Jeh Johnson: The answer to that question depends upon the specific threat.
In 2015 and 2016 while I was in office — we're speaking in the counterterrorism context — we were very focused on what I heard referred to repeatedly as terrorist-inspired attacks. I.e., attacks of a smaller scale carried out by a lone actor inspired by something they saw or read on the internet put out by the Islamic State. San Bernardino, California, which was December 2015. Orlando, Florida, which was June 2016. Garland City, Texas. Chattanooga, Tennessee. There were a spate of these that occurred in the period between 2014 and 2016. I would mark the beginning point of this phase of terrorist attack as the Boston Marathon bombing in April 2013.
These are markedly different from what I refer to as terrorist-directed attacks, where a terrorist group overseas like al-Qaeda trains and directs operatives to infiltrate the United States to carry out a larger-scale attack like 9/11. Our intelligence community, in my judgment, is much better now than it was 18 years ago at detecting such plots at their earliest stages.
But we now live with the prospect and the threat of smaller-scale attacks here, carried out by those who are inspired by something and/or are suffering from various, serious mental disorders. I would say, rolling back the clock and recalling vividly what I was most concerned about on the terrorist front in early 2016, that would have been it.
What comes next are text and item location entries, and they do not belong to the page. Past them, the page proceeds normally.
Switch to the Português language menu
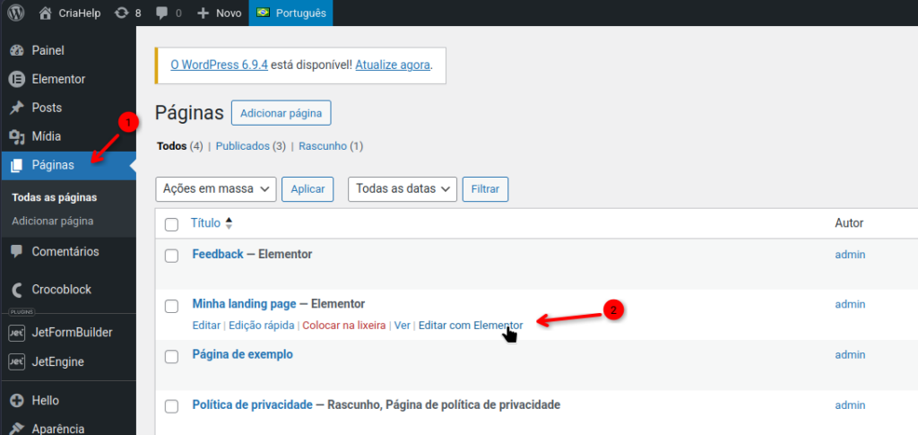This screenshot has width=918, height=435. 278,13
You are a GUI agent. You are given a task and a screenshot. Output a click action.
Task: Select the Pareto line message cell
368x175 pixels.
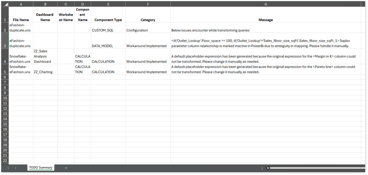point(265,69)
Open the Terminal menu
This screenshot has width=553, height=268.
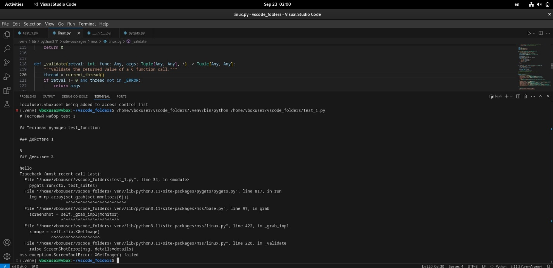tap(87, 24)
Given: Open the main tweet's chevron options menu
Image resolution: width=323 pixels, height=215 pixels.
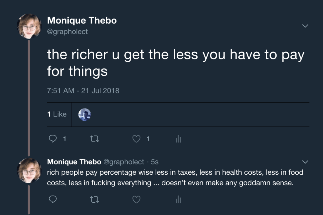Looking at the screenshot, I should (x=305, y=26).
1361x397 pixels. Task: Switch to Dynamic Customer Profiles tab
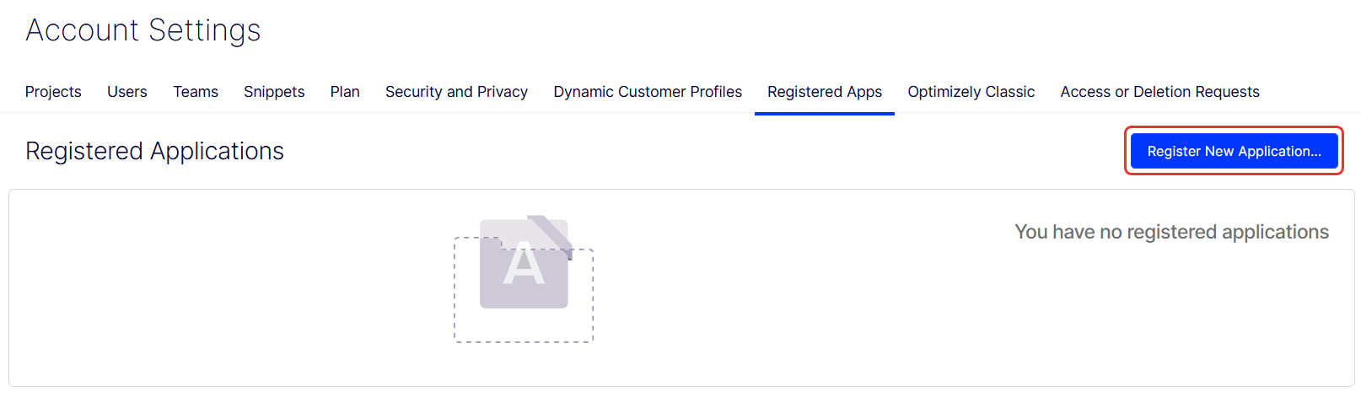[x=648, y=92]
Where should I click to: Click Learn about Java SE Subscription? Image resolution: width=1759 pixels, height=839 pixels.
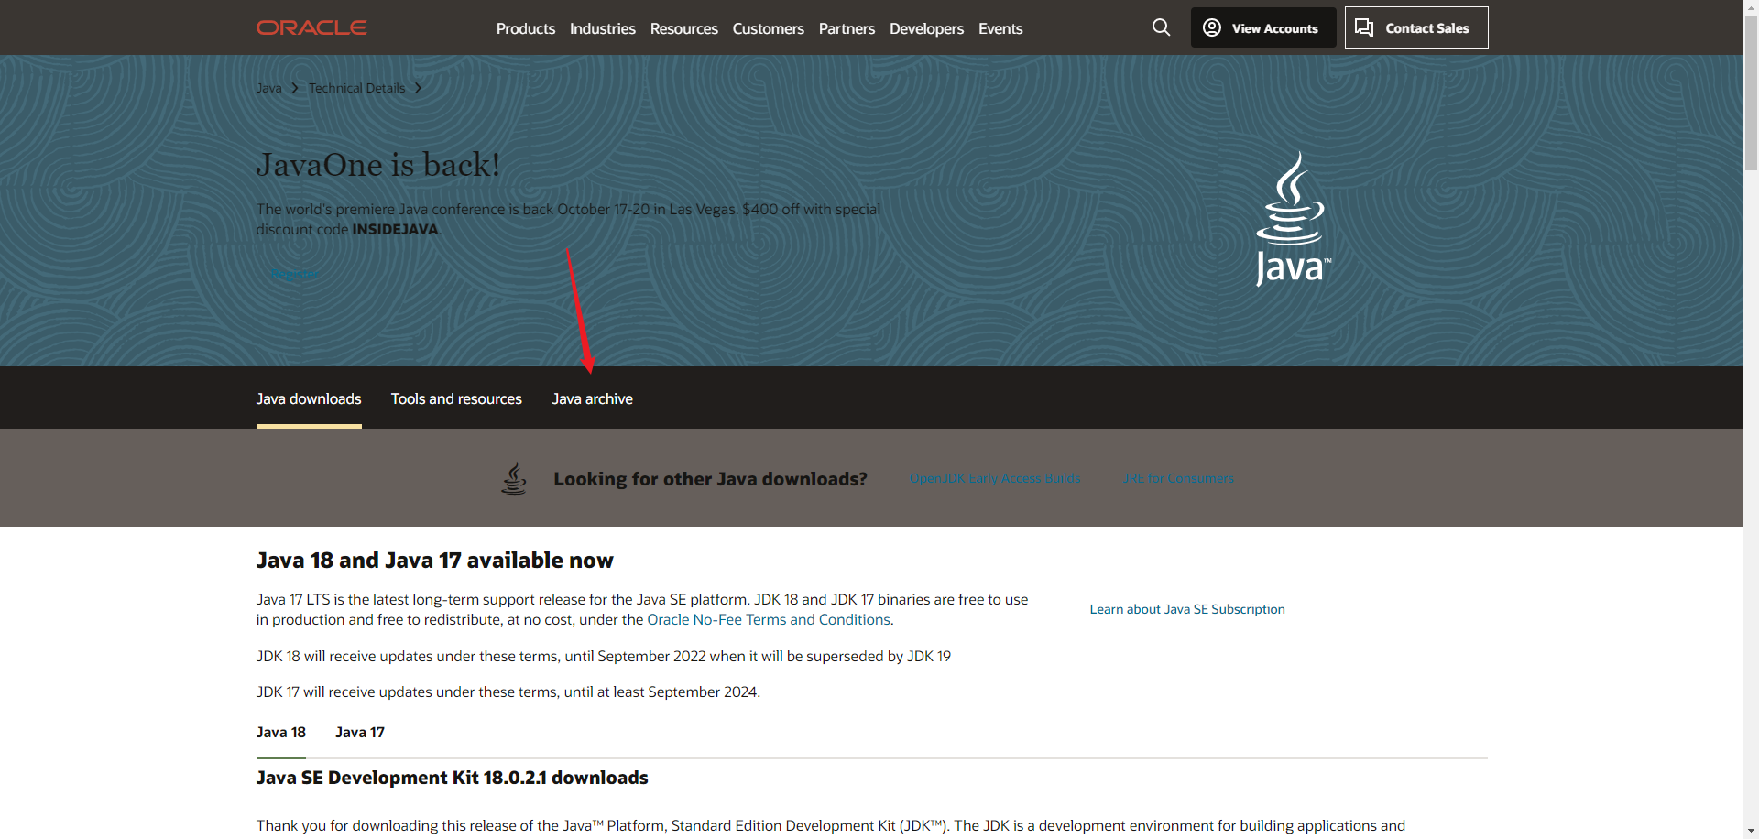tap(1186, 609)
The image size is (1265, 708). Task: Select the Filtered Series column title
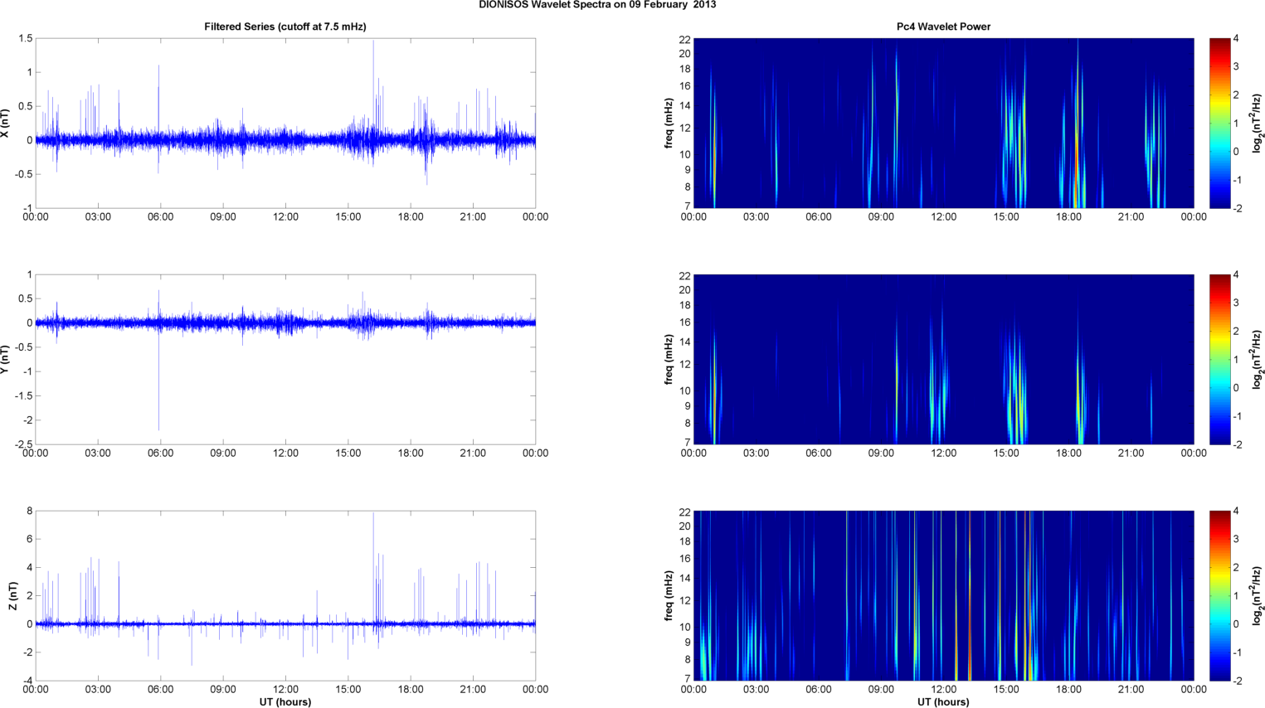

At the same time, we were beginning to appreciate the risk of domestic-based violent extremism directed toward innocent civilians. So our efforts at countering violent extremism at the Department of Homeland Security also focused on helping organizations like a group based in Chicago called Life After Hate, which helps rehabilitate those who had previously been part of white nationalist or neo-Nazi organizations. We got grant money from Congress to actually fund these efforts on a local level. We were beginning to appreciate that the terrorist threat here at home included the possibility of a violent attack carried out by someone inspired by a far-Right, white nationalist or neo-Nazi ideology.
We now today live with that threat, I would say, on a daily basis. We've seen that recently. Attempts and actual attacks carried out by those who believe that they are fulfilling a far-Right, violent mandate. What's new about this is that some of these attackers, in their deranged minds, believe that they're carrying out the mandate of people who would perhaps secretly endorse these attacks. We see that reflected in the various manifestos that are left.
Most recently there was the attack in El Paso. I believe that the physical threat to the homeland in terms of potential terrorist acts is still present, and it's evolving. Attacks of the nature of a 9/11-scale attack have lessened over the last 18 years; the origins and the inspiration for terrorist attacks have evolved as well.
On the cybersecurity front, I think that we continue to be on defense. I put the cyber threat to our homeland in several different buckets. One is the cyber threat of a more traditional nature, most often carried out by nation-states in an attempt to conduct surveillance of government activity. Second is cyber theft by both nation-states and criminal private actors. A sub-component of that is ransomware, which is a growing industry. We have to be vigilant when it comes to the threat of malware implanted in our critical infrastructure, which carries with it the possibility of an offensive attack on interconnected infrastructure. That was present in 2016, and it still exists today. Then there is the threat, which is what we saw in 2016, of cyber theft and the subsequent weaponization of the stolen information for political purposes. This is what the Russian government did in 2016, and that threat is still ongoing (if you believe our intelligence chiefs).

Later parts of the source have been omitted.